Without legislation, they could tell me the offline binary is ready to release and all they have to do is hit the button, but I’d have no reason to believe them.
This is exactly why I believe it wouldn’t fracture very far. It’s going to be far easier to get up and running and playing the game by connecting to official servers. But it will sure be nice have to a safety net.
As for the intended experience, how much does it bother developers that their customers play offline games with mods? Or back in the day we’d use cheat codes. Grand Theft Auto always had missions, but for at least the first four iterations of it, it was more of just a chaos sandbox where people would ignore the main throughline. My favorite way to play Factorio is with aliens turned off. Devs have all sorts of ways to tells us what the intended experience is, but deviating from that should be our choice. I’ll get more value out of a game that doesn’t take that away from me, and I think devs get more information about what their players actually want if they look at how many people choose the unintended experience over the intended one. It’s why Rockstar hired all of those roleplay server folks to officially integrate it into GTA6. The only reason the unintended experience is a detriment to them is because they see it as a threat to their business model.

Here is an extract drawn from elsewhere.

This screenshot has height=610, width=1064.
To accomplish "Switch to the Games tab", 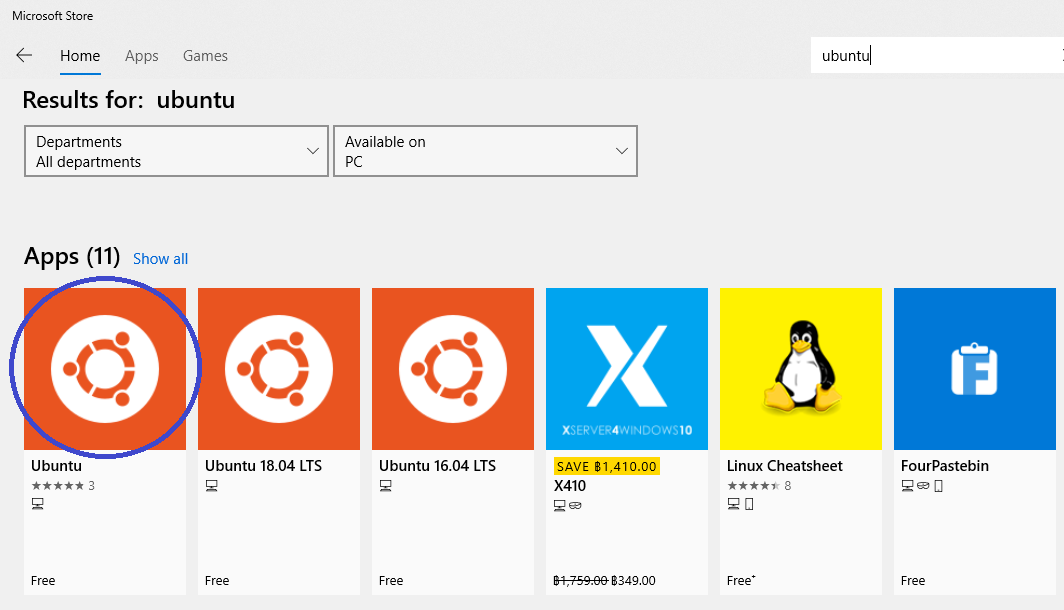I will click(205, 56).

It’s nice to have in the worst case, I agree. My only point in all of this is for you to agree that there are reasons beyond greed to centralize servers. It’s not always that they want to be the next Fortnite. There are practical budgetary and gameplay reasons to prioritize central servers. One does not simply ship a binary to the public and forget about it. It’s a whole product they need to support and test along with every update.
Again, I disagree with this cynical take. Games worth playing are art, and art is not about giving the audience what it wants, it’s about an artist who has something to say that can’t be conveyed through words alone. I applaud a dev who has the guts to say, “I don’t care what you want, I’m making the experience I want people to experience”. I’ve seen too many games lose their vision, turn to their playerbase, and just do whatever the players tell them to. To me, that’s making escapism, not art. To me, the mark of a successful game is one where the creator makes exactly what they intended to, even if no one wants to play it.
The Factorio devs let you turn off aliens because that’s their intention for you to be able to do that, and that’s fine. And I defend your right to hack at any software running on your hardware to experience it however you want to, that’s fine. But it’s not an artist’s responsibility to help you achieve the experience you want, and we shouldn’t require them to. We can ask them to, but we shouldn’t require them to.
The PR-friendly response for why they centralize servers always sounds good, because it’s PR. They push lots more updates than they did in the old days because it’s part of the business model, whereas we used to get sequels and expansion packs that paid for that work up front. This is another way of framing my perspective on this modern business model as being expensive for them and generally a losing bet that’s not worth pursuing compared to how we used to do things.
I don’t even consider that cynical. It’s the only conclusion I can come to based on how these different companies behave. The artist already told me clearly what the intended experience was, and if I bought the damn thing, I should be able to disregard it. Games are also games, and we should be able to run house rules. Getting in the way of that is just making the product worse, regardless of what the art is.